First, it organizes measurements in several large epochs, and takes
the minimum over all epochs. Taking the minimum gives the closest
result to the real runtime. Benchmark timings are not a regular random
variable that fluctuates around an average. Instead, the real time
we're looking for is one to which there's a variety of additive noise
(i.e. there is no noise that could actually shorten the benchmark time
below its real value). In theory, taking an infinite amount of samples
and keeping the minimum is the actual time that needs
measuring.

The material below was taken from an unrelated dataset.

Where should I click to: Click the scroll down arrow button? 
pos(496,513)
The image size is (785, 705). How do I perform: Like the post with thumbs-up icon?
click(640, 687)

That's why the accuracy of benchmarking increases with the
number of epochs.

Clearly, in real functioning there will also be noise and a variety of
effects caused by the running context. But the noise during the
benchmark (straight setup, simple looping) is a poor model for the
noise in the real application. So taking the minimum across several
epochs is the most informative result.

Inside each epoch, the function measured is iterated an increasing
number of times until the total runtime is large enough to make noise
negligible. At that point the time is collected, and the time per
iteration is computed. As mentioned, the minimum time per iteration
over all epochs is the final result.

The timer function used is `clock_gettime` with the `CLOCK_REALTIME`
clock id. Note that you must use a recent Linux kernel (2.6.38 or
newer), otherwise the resolution of `CLOCK_REALTIME` is inadequate.
folly/folly/docs/Benchmark.md